=== DATASET RECORDS ===
────────────────────────────────────────

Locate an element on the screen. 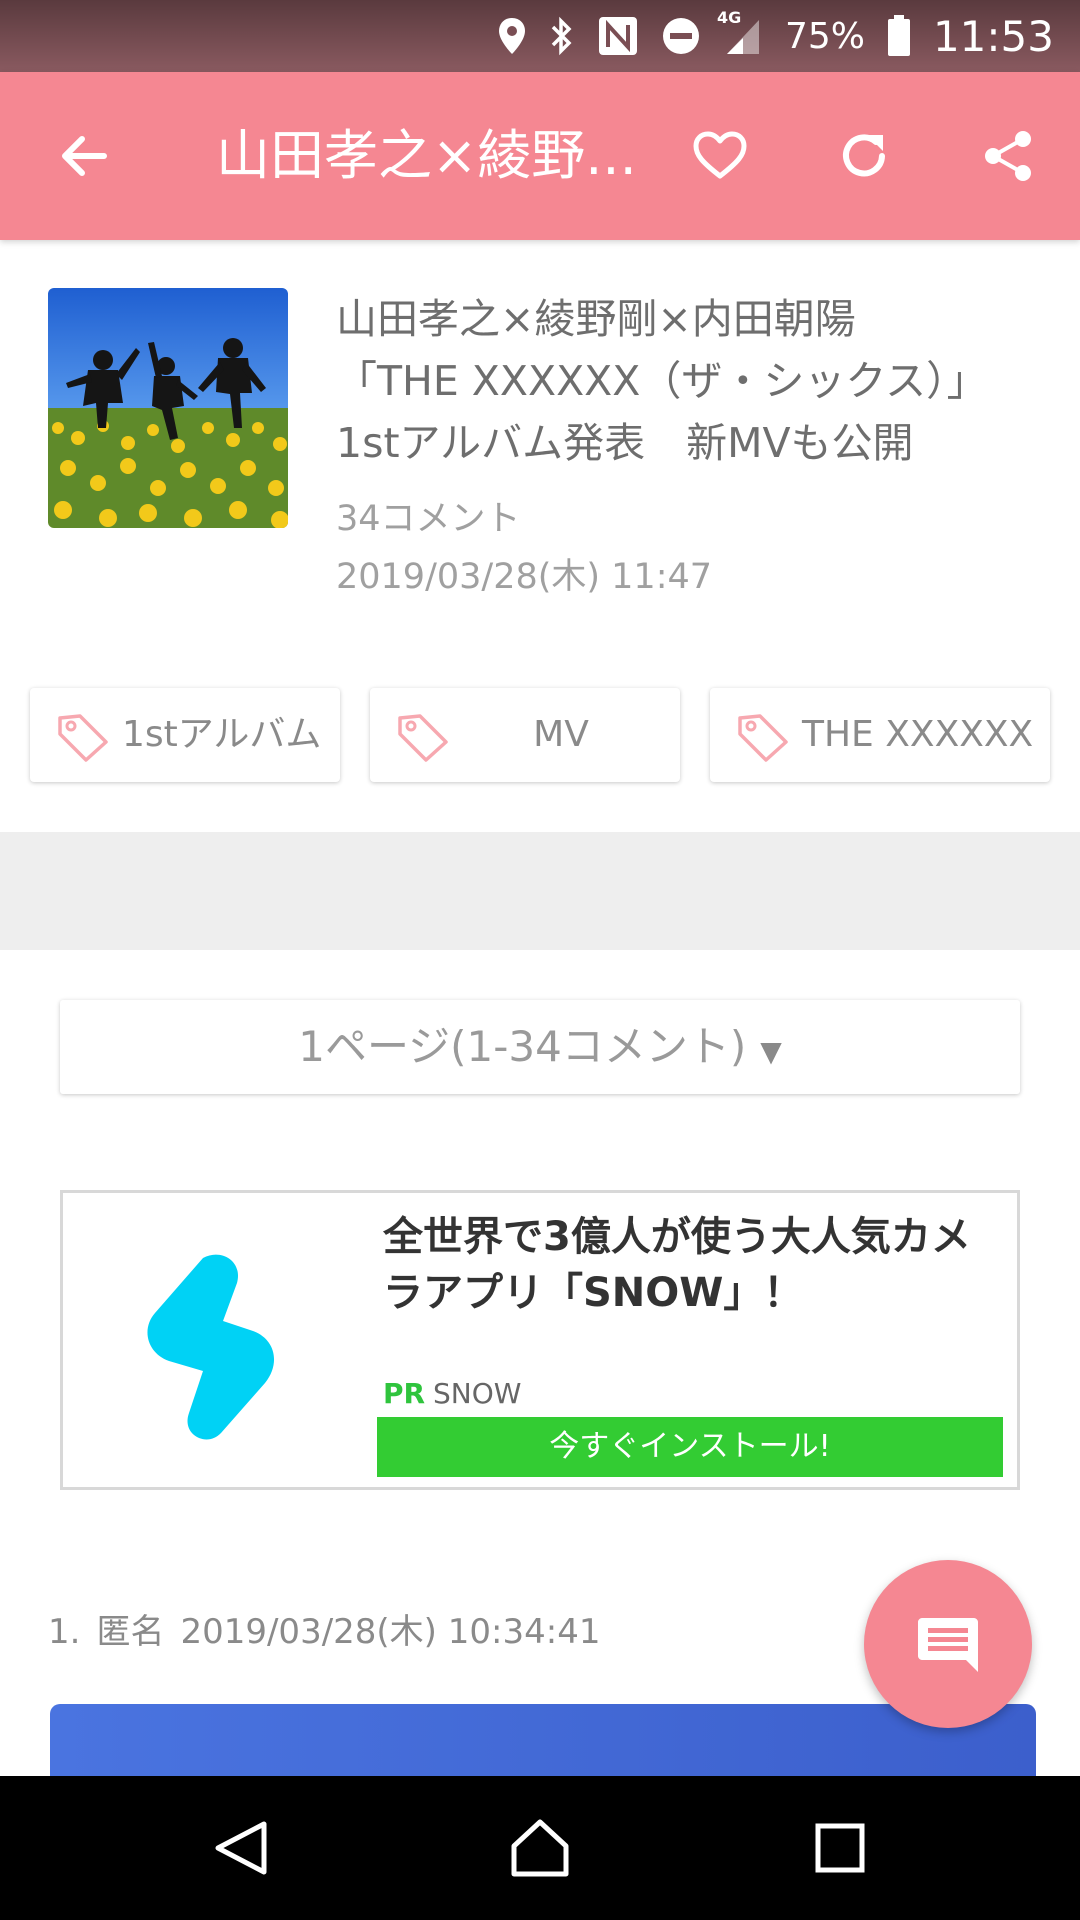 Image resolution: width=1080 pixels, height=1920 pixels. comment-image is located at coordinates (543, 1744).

────────────────────────────────────────

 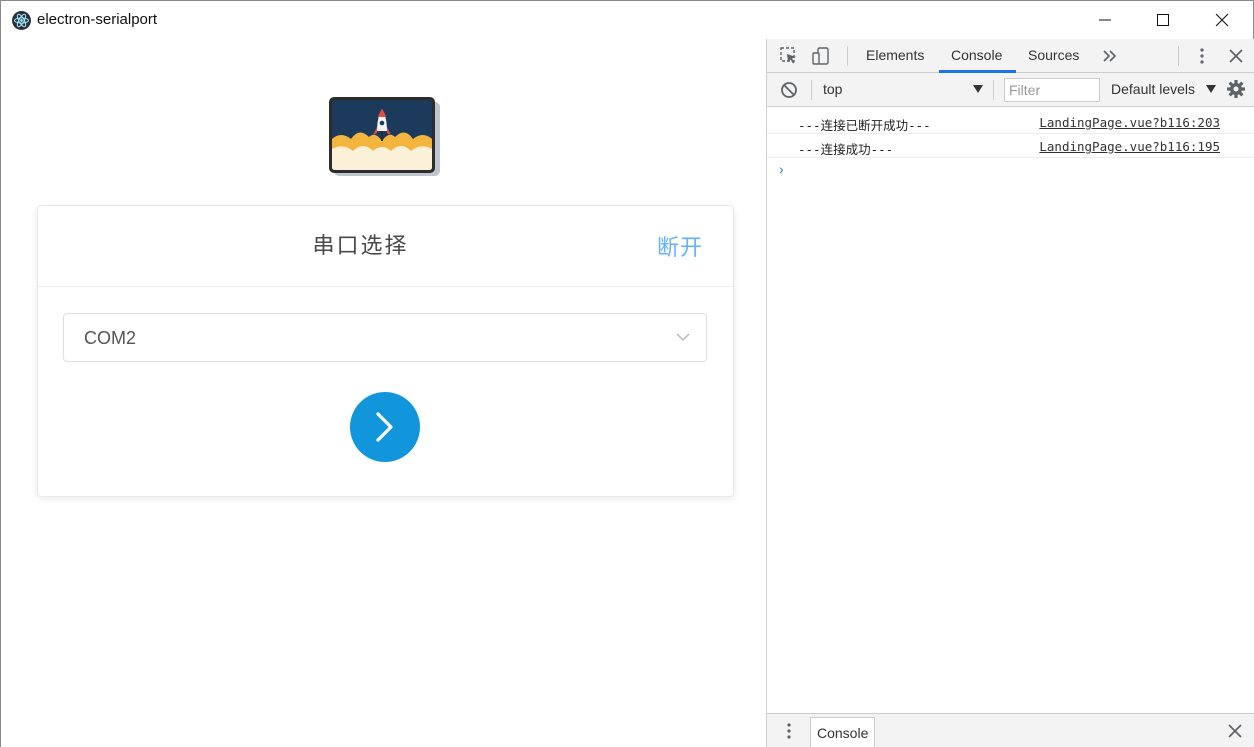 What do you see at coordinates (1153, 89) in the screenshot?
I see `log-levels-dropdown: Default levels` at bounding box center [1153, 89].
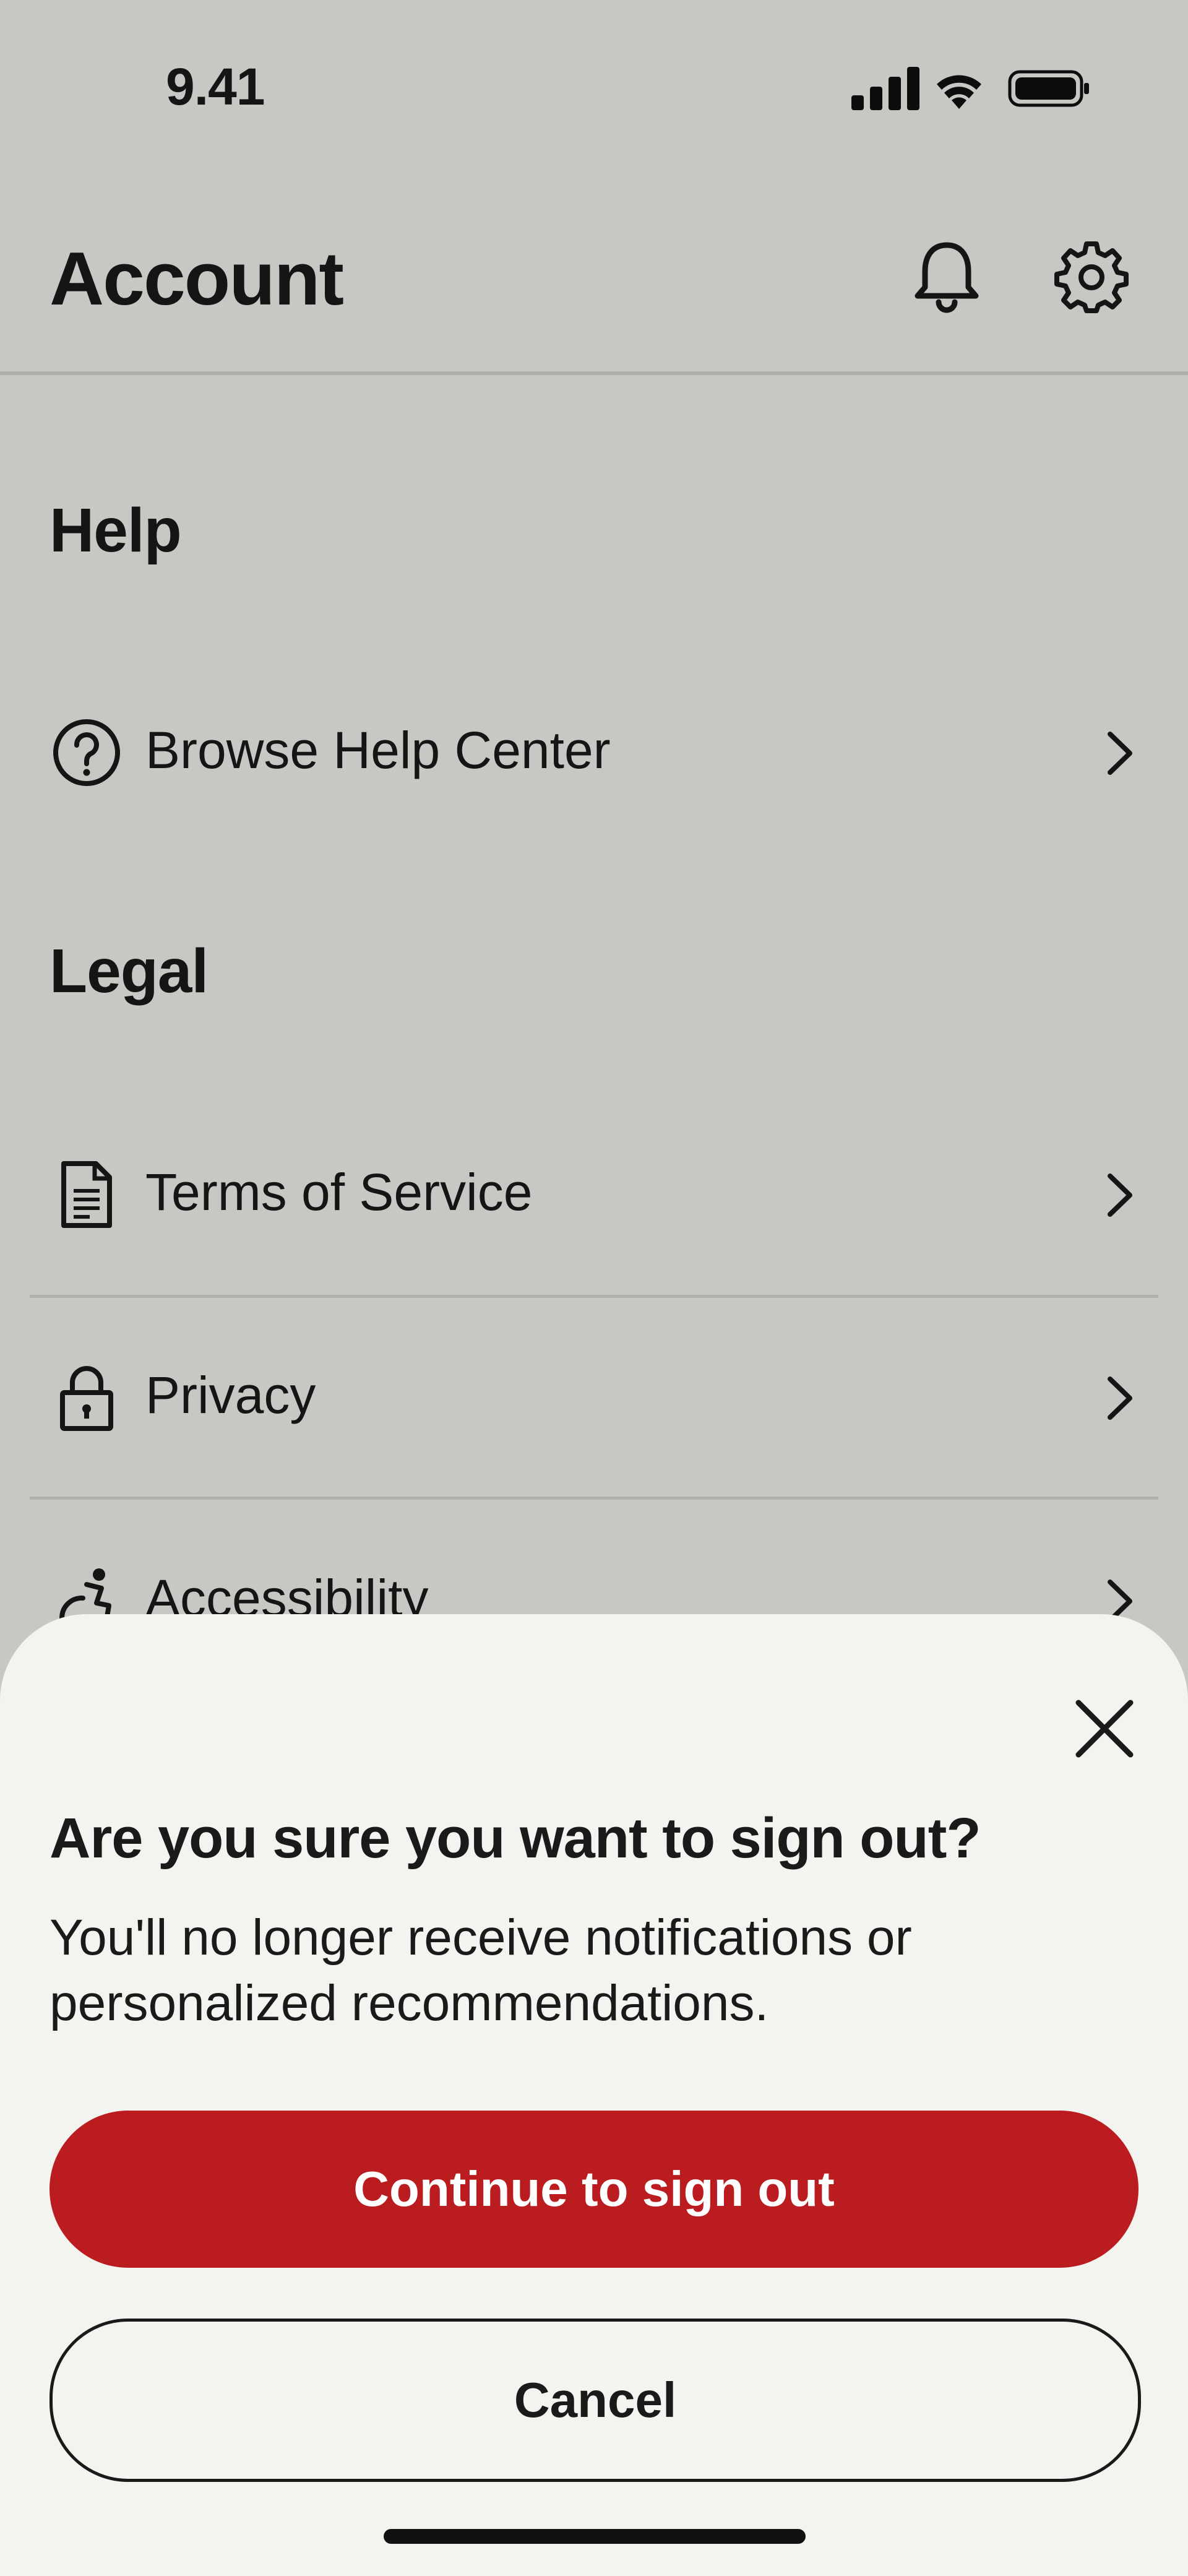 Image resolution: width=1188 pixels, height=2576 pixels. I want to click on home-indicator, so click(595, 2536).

────────────────────────────────────────

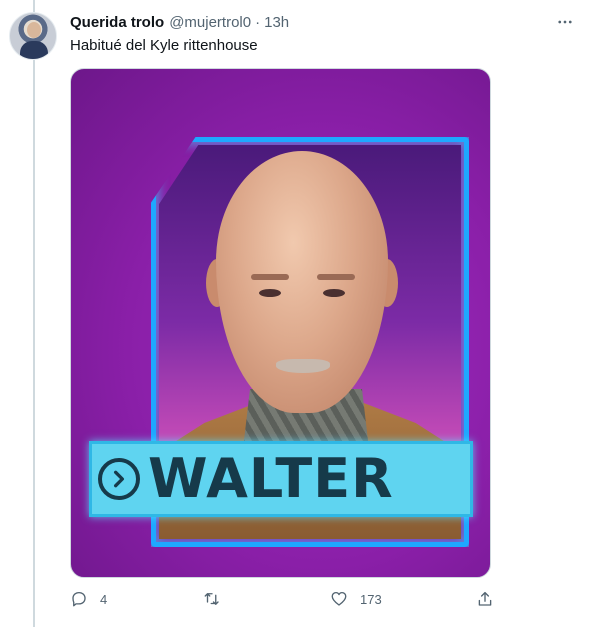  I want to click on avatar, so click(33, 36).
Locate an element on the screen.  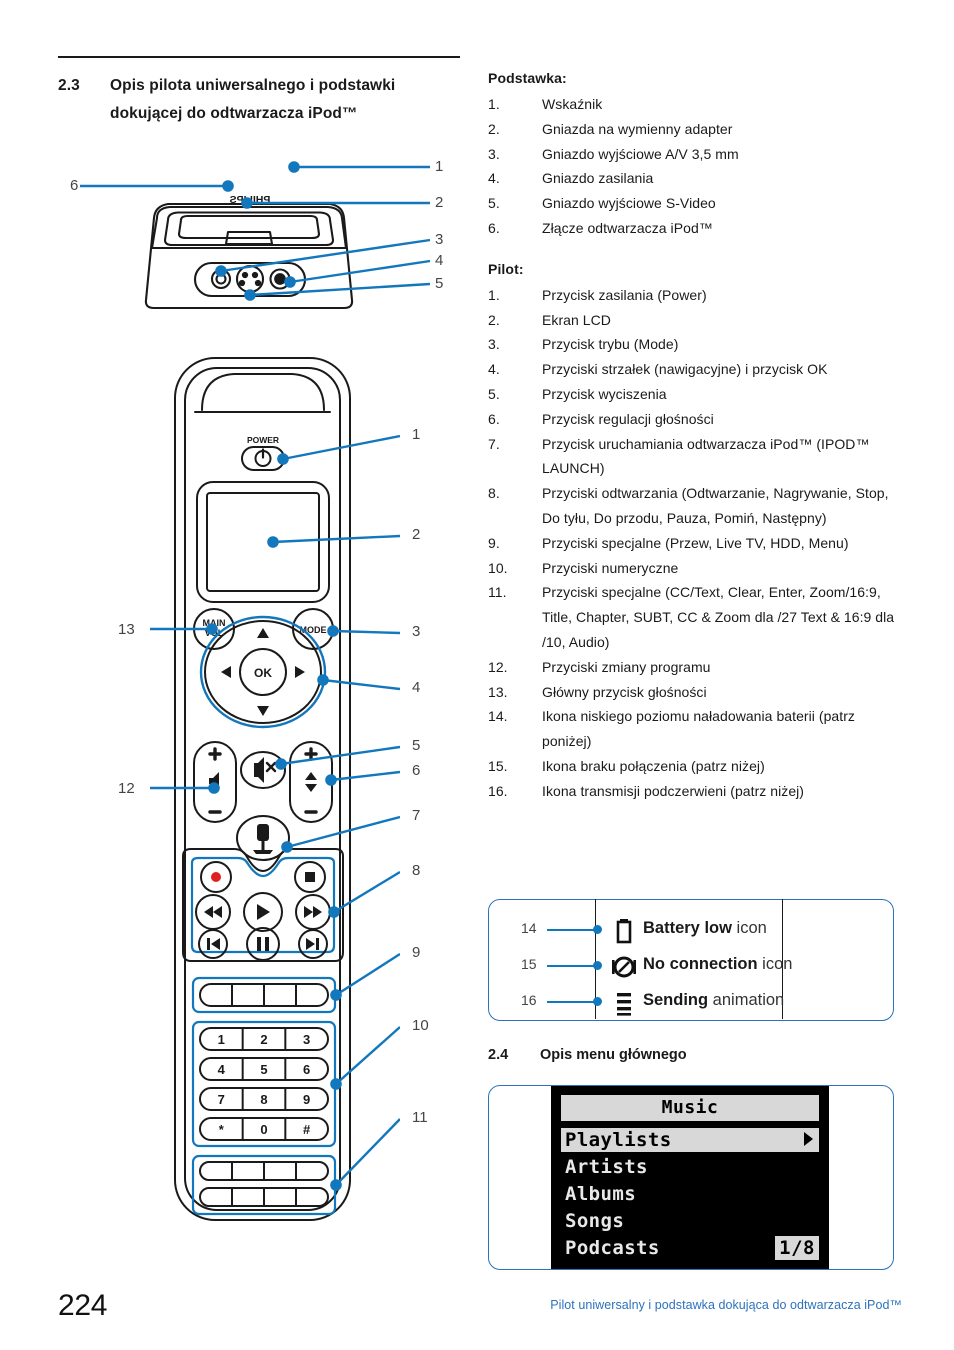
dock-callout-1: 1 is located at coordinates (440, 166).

────────────────────────────────────────

=== ACTIVITY ===
Copy the listing from the line with "What do you" up to and including the line with "Image resolution: width=1188", leaving the pictures out of your answer.

=== WRITTEN RESPONSE ===
  What do you see at coordinates (1153, 89) in the screenshot?
I see `log-levels-dropdown: Default levels` at bounding box center [1153, 89].
 Image resolution: width=1188 pixels, height=2576 pixels. I want to click on home-indicator, so click(595, 2536).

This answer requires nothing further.